Monday November 23, 2015 11:46
- Palladium was the best performing precious metal this week, up 4.45 percent. Trade data shows that China’s palladium imports surged 33 percent sequentially in September as the metal’s price plunged 30 percent from a year ago. In addition, there is an obvious strong correlation between a low gold price and the number of Chinese consumers searching online for “gold jewelry,” as seen in the chart below. According to the World Gold Council, this relationship ultimately paints a picture of a Chinese consumer who is acutely aware of changes in the gold price.
- Canadian mining company Lucara Diamond Corp. recovered a massive, 1,111-carat diamond this week from its Karowe mine in Botswana. The diamond is thought to be the second-largest, gem-quality stone ever found, after the infamous Cullinan diamond recovered in 1905 in South Africa. The diamond is sure to sell for a massive price at auction, which will be positive for Lucara.
- Gluskin Sheff reports that wage inflation is back, after the recent U.S. payroll report indicates that the wage inflation rate is 2.5 percent year-over-year. Historically inflation is good for gold, as gold is typically seen as a hedge against inflation.
- Platinum did not follow palladium prices higher this week but instead was the worst performing precious metal, down 0.99 percent. HSBC suggested physical demand may have been stronger for palladium. Not far behind were gold and silver, down 0.56 percent and 0.51 percent, respectively.
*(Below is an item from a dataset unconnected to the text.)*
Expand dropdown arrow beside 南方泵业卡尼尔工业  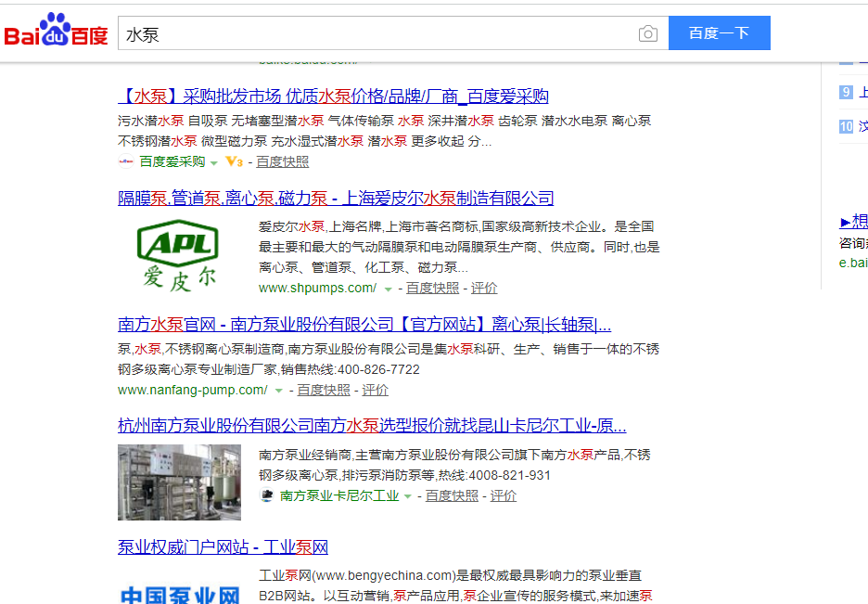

- In a corporate update from Atico Mining, the company announced that Colombian subsidiary Minera El Roble has received notice of a claim from the mining authority in Colombia. The claim requests payment of royalties related to past copper production and is based on the current mining law. The current mining law in Colombia explicitly states that it does not affect contracts executed prior to this law entering into force. Atico Mining has taken the position that the authority’s claim is not legitimate.
- Silver has been on a 15-day losing run this week, according to Bloomberg. Following the Federal Reserve minutes on Thursday, however, the precious metal added 0.2 percent to $14.21 an ounce. Perhaps this will snap the metal out of its longest losing streak on record, based on data starting in 1950.
- Banks that handle commodities could be required by the Fed to increase their capital cushions as a hedge against accidents, reports the Financial Times. “Accidents” would include things like tanker spills or gas pipeline explosions. Fed Governor Daniel Tarullo stated last November that the U.S. central bank was considering such rules in order to increase capital and insurance requirements, limit the size of operations, or prohibit firms from holding certain commodities. Hopefully with banks being required to hold more capital they will be less likely to engage in what has been argued as price manipulation in the metals market.
- Now might be the time to buy gold, according to Ken Goldberg of TheStreet. Gold, along with silver, copper, platinum and palladium are in what appears to be the final stages of corrective declines, meaning they may be due for technical relief. The chart below from Scotiabank highlights that after a set of third-quarter reports showing the significant cost improvements at the operational level, the market may want to take this improvement in the fundamentals to rotate from gold to gold stocks (or into the sector as a whole). Investors could benefit from this extremely oversold position in the stocks relative to the commodity.
- South African miner Gold Fields climbed the most in 16 years as improvements to its South Deep mine lowered costs, according to Bloomberg. In a statement on Thursday the company said that cash outflows at South Deep, which were affected by delays, fell 26 percent to $20 million in the third quarter. The mine’s production climbed 42 percent.
- During the course of 2015 gold has lost around 9 percent, dropping to a five-year low and losing some of its appeal as the Fed prepares to hike interest rates for the first time since 2006. Last month Goldman Sachs reiterated that a rate hike in December would likely hurt bullion, and forecasted the precious metal at $1,050 in six months and $1,000 in a year. However, the Fed has argued that it has gone to extraordinary steps to prepare the market for a rate hike over the last several years and gold prices have likely already factored in such a hike.
- According to the World Gold Council’s latest report, a growing middle class in China will spur growth in demand for gold over the next five years. Despite the encouraging forecasts, Jack Klein, executive chairman of Evolution Mining, says not to bet on the Asian middle class to boost gold prices. Klein argues that, “Yes there’ll be increased physical demand, but the gold market is so dominated by financial issues, inflation and the U.S. dollar, that it’s not going to make a huge difference.”
- BMI Research believes that bullion could fall below the $1,000 level during the first half of 2016 once the Fed raises rates and the dollar gains. John Davies, global head of commodities research, says that expectations for gradual tightening will cushion the fall however, with prices returning to about $1,000 and above.